Namazın Anlamı: Namaz; dini bir terim olup Arapçada ‘Salat’ kelimesi ile ifade edilir. Dua, ihsan, bereket ve belli bir ibadet şekli manasına gelir. Dini anlamı ise; Muayyen vakitlerde yapılması gereken, tekbirle başlayıp selamla biten, kendine mahsus şartlardır ki insanı (kulu) Rabbine bağlar.

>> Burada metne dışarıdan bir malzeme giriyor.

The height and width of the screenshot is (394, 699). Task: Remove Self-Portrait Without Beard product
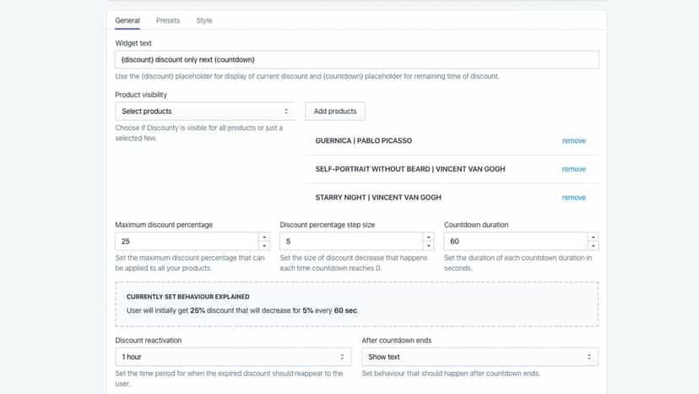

Namazın Farziyeti: Namaz, hicretten bir buçuk yıl kadar önce Miraç (İsrâ) gecesinde farz kılınmıştır. Namaz ibadeti, insanlığın var oluşundan beri, farklı usul ve keyfiyetlerle var olagelmiş önemli bir ibadettir. İlk insan, ilk peygamber Hz. Âdem’den itibaren namaz ibadetinin var olduğunu Kur’an-ı Kerim "Onlardan sonra yerlerine; namazı zayi eden ve şehvetlerine uyan bir nesil geldi."(Meryem 19/59) ayetiyle bize bildirmektedir. Namazın farziyeti kitap, sünnet, icma ile sabittir. Namaz Allah’ın kesin bir emridir. Farz-ı Ayndir. Mükellef olan herkesin bizatihi yerine getirmesi gerekir. Yani akil, baliğ ve Müslüman olan her kadın ve erkeğe namaz farzdır. Yolda, savaşta, hastalıkta, sağlıkta hangi durumda olursak olalım namaz vakti girdi mi o vaktin namazını kılmak farzdır. Namazın Kefareti yoktur. Namazın farziyetini inkar etmek küfürdür. Yani ‘namaz farz değildir’ diyen dinden çıkar. Namazın farz olduğunun delili şu Ayet-i Kerime’dir: “Şüphe yok ki namaz,  belli vakitlerde müminlere farz kılınmıştır.” ( Nisa Suresi/103)   Mi‘rac hadisesini müteakip, Cebrâil’in Kâbe’de Hz. Peygamber’e imamlık yapmak suretiyle beş vakit namazı kıldırdığı, her bir namazın başlangıç ve bitiş vakitlerini uygulamalarıyla gösterdiği ve açıkladığı ( Müslim, “Mesâcid”, 176, 179; ) rivayet edilmiştir.                                                        

Namaz Niçin Önemlidir?

Allah’ın emrettiği ilk farz, Resulüllah’ın yaptığı son vasiyet, kıyamet gününde de insanın hesabını vereceği ilk ibadet namazdır. Öneminden dolayı Miraç gecesinde Allah’ın Hz. Muhammed ümmetine Cebrail (a.s)’ı araya koymaksızın günde beş defa namaz kılmayı farz kılmıştır. Daha önceki kavimlere de namaz farz kılınmıştır. Allah, Hz. Musa’ya şöyle hitap etmiştir: ”Öyleyse bana ibadet et ve Beni anmak için namaz kıl.”(Taha Suresi/14) Allah, Hz. Muhammed (s.a.v.)’e şöyle hitap etmiştir: “Ey Muhammed, yakınlarına namaz kılmayı emret, kendin de ona sabırla devam et.” (Taha Suresi/132) Allah müminleri şöyle tarif eder: “Onlar ki gaybe inanırlar ve namazı dosdoğru kılarlar.” (Bakar Suresi/3).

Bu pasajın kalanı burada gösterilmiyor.